REPUBLIKA.CO.ID, ANKARA -- Menteri Pertahanan Turki Hulusi Akar mengatakan negaranya sedang mempersiapkan diri menghadapi kemungkinan sanksi Amerika Serikat (AS) karena membeli sistem rudal S-400 dari Rusia. Dia kembali menegaskan bahwa pembelian sistem rudal tersebut merupakan kebutuhan pertahanan negaranya.
Akar menjelaskan, meskipun membeli sistem rudal S-400, negaranya tetap melanjutkan kerja sama pertahanan dengan AS. Dalam konteks tersebut, Ankara masih melaksanakan tanggung jawabnya dalam proyek F-35 dan berharap program tersebut berlanjut seperti yang direncanakan.
“Kami melakukan mandat perjanjian bilateral normal apa pun. Meskipun ada beberapa masalah dari waktu ke waktu, kami senang bahwa tidak ada perubahan tujuan sampai sekarang. Turki juga membuat persiapan untuk kemungkinan penerapan sanksi CAATSA (Countering America’s Adversaries Through Sanctions Act),” katanya pada Rabu (22/5).
Dia mengatakan, dalam perjanjian proyek pesawat F-35, tak ada ketentuan yang melarang pembelian sistem rudal S-400 milik Rusia. “Tidak ada klausa di mana pun dalam perjanjian F-35 yang menyebut seseorang akan dikeluarkan dari kemitraan karena membeli S-400. Turki telah membayar 1,2 miliar dolar AS, kami juga memproduksi suku cadang yang dipesan dari kami tepat waktu. Apa lagi yang bisa kami lakukan sebagai mitra?” ucapnya.

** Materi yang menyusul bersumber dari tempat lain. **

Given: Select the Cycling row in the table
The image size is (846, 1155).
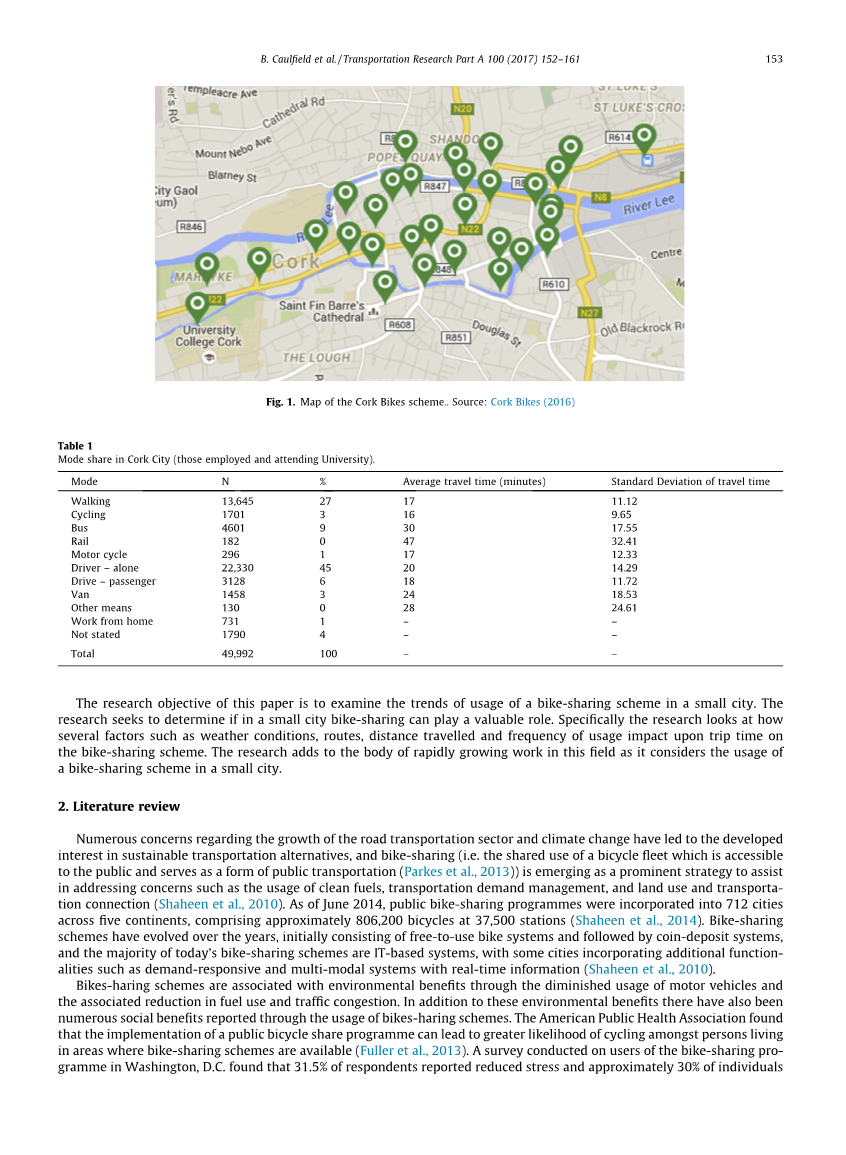Looking at the screenshot, I should [88, 515].
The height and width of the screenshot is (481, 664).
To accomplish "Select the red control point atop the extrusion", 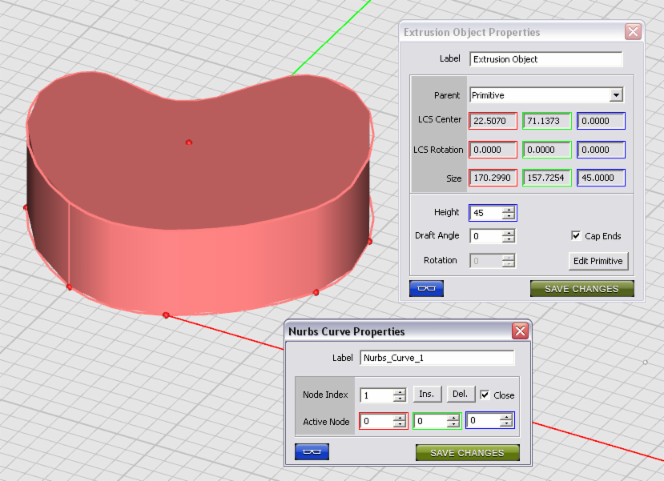I will [188, 143].
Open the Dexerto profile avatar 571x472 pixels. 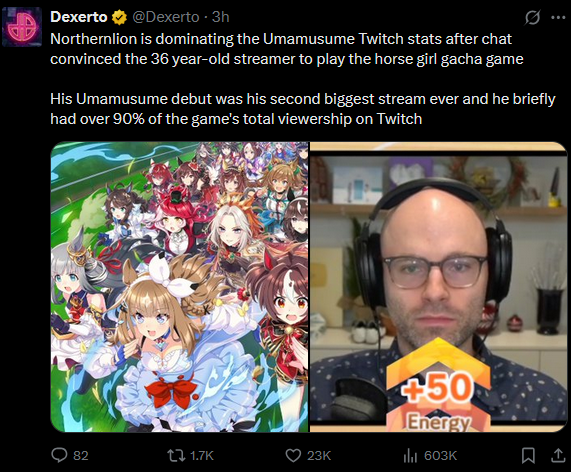(x=22, y=27)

Keputusan Turki membeli S-400 telah membuat cemas dan gusar AS. Washington menilai langkah tersebut dapat membahayakan keamanan pesawat F-35 yang dibuat Lockheed Martin Corp. AS kemudian mengancam menjatuhkan sanksi ke Turki melalui CAATSA.
Kendati diancam, Presiden Turki Recep Tayyip Erdogan menyatakan tak akan membatalkan kesepakatan pembelian S-400 dengan Rusia. Sebab, menurutnya kehadiran peralatan itu penting untuk keamanan negaranya.
"Kami akan mengambil langkah-langkah untuk mengeringkan rawa terorisme di Suriah dan akan melanjutkan pembelian S-400 serta bala bantuan keamanan serupa," ujar Erdogan pada akhir April lalu. Turki dilaporkan akan menerima S-400 pada Juli mendatang.